··· SUPPLIED INFORMATION

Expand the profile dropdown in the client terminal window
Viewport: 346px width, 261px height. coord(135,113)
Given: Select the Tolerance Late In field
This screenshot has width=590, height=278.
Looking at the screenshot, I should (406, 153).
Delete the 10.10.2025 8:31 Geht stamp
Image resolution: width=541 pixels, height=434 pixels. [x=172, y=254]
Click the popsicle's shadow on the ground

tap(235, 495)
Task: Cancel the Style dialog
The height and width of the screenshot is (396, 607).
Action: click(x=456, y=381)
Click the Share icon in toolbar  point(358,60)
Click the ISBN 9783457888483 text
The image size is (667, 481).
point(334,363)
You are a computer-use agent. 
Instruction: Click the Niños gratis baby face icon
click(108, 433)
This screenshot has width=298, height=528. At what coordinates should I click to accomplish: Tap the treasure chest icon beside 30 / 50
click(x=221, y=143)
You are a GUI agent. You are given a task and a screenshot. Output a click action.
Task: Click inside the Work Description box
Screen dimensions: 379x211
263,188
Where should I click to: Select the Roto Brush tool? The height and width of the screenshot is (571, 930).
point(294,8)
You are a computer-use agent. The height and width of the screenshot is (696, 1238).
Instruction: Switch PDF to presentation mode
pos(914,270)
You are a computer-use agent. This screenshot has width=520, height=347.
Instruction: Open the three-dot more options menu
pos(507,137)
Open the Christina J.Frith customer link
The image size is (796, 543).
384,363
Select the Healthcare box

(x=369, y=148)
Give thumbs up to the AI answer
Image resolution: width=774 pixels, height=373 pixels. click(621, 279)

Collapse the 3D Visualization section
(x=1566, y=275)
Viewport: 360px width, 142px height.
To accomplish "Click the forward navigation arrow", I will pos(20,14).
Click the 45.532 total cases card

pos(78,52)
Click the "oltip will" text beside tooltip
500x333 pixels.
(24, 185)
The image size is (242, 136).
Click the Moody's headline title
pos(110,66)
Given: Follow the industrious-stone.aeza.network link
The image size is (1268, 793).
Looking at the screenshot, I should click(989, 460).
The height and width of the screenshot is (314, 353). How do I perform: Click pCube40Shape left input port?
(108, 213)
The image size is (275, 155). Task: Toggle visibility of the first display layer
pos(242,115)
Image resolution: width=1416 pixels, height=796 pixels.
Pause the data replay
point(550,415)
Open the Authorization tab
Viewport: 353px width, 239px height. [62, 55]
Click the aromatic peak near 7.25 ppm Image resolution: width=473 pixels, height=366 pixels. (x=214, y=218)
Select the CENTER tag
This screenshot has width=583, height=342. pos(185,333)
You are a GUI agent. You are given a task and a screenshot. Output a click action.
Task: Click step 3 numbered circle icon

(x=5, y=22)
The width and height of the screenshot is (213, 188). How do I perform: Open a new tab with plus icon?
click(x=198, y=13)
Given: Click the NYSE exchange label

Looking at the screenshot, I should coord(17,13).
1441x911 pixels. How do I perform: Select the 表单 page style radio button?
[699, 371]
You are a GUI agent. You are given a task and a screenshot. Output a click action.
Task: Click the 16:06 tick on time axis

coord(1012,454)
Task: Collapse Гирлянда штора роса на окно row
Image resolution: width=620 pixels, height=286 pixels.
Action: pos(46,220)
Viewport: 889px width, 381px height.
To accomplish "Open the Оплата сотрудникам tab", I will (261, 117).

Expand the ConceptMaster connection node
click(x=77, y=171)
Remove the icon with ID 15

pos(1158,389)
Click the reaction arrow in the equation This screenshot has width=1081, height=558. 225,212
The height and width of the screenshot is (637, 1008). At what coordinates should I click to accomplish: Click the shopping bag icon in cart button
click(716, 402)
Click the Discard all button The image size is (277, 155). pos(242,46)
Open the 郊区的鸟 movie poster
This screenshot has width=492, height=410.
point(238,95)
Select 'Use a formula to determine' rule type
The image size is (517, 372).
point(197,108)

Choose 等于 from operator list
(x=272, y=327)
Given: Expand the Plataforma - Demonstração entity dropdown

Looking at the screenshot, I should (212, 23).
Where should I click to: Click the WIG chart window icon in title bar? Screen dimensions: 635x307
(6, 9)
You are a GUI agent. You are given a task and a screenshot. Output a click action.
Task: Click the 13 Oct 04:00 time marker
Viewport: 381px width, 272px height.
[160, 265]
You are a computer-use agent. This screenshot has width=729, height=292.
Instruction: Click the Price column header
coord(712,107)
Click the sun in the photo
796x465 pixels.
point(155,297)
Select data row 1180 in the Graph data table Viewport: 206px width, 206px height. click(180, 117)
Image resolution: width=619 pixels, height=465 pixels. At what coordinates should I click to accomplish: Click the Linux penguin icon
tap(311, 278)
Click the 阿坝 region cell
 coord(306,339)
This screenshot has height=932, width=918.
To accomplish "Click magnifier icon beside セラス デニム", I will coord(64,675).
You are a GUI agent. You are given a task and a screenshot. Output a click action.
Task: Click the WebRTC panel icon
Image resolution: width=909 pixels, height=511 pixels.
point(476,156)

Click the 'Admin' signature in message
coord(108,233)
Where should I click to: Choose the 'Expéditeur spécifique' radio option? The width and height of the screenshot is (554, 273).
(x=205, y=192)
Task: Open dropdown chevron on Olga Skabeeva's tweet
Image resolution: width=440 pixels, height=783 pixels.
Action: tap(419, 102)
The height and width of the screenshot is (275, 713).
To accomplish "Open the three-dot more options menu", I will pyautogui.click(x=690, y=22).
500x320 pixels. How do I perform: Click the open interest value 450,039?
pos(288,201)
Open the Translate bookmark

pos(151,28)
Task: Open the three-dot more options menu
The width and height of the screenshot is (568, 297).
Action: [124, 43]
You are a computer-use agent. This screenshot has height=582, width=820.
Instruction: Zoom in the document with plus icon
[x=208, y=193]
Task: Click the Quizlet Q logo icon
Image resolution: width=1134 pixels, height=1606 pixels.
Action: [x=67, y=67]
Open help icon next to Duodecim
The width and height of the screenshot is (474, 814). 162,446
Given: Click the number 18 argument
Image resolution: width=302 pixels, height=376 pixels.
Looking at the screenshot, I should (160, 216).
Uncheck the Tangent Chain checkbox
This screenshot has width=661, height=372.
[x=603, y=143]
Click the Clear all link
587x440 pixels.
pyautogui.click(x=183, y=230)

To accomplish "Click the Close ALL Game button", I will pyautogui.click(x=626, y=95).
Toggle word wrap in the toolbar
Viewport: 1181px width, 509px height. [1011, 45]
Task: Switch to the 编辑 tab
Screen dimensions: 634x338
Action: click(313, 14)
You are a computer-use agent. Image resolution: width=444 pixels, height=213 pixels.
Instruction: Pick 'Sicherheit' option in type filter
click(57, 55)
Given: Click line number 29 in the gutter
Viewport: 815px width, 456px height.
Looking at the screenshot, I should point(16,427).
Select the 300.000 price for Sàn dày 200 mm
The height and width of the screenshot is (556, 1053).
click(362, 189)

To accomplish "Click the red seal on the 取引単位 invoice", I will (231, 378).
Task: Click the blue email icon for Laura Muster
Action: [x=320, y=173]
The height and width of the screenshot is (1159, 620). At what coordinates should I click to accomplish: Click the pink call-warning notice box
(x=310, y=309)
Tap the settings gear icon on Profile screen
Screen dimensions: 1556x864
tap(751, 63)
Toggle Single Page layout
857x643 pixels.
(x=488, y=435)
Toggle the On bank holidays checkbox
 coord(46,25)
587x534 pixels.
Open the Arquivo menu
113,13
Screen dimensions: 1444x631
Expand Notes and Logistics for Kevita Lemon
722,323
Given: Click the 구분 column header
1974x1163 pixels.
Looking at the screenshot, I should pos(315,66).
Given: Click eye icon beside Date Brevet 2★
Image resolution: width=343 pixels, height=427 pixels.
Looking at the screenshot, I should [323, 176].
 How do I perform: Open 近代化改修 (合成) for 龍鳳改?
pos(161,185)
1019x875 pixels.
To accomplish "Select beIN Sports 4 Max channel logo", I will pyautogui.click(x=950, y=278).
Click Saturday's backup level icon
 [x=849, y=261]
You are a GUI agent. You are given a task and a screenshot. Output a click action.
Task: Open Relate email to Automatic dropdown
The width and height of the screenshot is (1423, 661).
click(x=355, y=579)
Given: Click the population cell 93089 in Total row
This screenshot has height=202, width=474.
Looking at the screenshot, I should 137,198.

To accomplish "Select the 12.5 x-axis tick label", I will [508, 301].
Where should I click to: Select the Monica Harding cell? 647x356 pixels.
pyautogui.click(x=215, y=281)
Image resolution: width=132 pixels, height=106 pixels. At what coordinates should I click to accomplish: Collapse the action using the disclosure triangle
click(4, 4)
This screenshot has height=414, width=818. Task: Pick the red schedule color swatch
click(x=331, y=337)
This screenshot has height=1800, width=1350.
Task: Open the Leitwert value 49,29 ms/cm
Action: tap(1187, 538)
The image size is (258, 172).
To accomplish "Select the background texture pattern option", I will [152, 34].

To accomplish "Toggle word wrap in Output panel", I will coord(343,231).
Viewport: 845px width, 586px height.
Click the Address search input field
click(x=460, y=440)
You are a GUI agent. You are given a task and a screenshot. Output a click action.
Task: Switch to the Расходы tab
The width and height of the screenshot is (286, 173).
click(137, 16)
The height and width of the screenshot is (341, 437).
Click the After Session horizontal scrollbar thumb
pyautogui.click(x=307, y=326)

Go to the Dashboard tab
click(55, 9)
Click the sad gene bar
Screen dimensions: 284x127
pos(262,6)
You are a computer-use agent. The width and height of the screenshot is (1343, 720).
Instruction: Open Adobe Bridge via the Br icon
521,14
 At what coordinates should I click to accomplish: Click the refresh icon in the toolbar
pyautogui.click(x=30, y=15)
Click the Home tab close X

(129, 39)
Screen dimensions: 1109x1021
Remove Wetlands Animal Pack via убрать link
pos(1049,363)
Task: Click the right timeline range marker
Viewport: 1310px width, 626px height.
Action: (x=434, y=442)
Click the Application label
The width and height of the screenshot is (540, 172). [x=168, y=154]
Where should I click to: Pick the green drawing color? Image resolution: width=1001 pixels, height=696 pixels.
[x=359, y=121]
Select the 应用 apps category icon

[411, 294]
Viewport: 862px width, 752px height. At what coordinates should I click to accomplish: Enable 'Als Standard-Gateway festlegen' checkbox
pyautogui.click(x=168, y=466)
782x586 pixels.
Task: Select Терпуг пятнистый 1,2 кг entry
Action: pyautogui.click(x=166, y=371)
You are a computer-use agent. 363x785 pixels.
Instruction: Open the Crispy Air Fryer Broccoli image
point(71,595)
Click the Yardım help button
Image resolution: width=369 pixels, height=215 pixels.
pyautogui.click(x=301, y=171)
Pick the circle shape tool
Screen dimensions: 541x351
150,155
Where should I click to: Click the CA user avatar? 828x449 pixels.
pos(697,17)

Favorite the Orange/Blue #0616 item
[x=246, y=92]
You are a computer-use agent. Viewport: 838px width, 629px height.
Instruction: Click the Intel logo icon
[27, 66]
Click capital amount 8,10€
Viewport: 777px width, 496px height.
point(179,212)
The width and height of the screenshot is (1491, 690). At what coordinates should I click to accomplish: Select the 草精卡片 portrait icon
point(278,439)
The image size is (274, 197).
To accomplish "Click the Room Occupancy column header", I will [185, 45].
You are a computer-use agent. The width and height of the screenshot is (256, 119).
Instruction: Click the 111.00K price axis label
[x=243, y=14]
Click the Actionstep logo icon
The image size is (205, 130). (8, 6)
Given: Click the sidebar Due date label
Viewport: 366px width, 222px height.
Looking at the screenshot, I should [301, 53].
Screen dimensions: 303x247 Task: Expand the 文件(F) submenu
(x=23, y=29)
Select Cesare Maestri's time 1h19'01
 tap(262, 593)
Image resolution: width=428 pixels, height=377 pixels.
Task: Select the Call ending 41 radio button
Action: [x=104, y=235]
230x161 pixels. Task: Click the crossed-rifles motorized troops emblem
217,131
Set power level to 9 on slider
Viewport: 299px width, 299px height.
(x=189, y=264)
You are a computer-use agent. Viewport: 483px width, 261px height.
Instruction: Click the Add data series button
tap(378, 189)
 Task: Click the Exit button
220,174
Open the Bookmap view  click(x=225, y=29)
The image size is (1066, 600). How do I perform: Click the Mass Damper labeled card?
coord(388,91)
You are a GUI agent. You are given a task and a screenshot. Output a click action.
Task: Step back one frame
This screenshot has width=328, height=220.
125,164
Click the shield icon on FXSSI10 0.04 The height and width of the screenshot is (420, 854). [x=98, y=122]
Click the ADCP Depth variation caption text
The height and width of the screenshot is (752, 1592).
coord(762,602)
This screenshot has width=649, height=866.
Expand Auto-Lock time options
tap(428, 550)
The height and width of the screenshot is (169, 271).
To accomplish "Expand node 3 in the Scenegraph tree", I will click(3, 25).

······

__PROBLEM TO WORK ON__. Which lines hold the word "panel"? Copy each of them from the records.

__SOLUTION FOR THIS EXERCISE__.
Task: Click the WebRTC panel icon
To accomplish "Toggle word wrap in Output panel", I will coord(343,231).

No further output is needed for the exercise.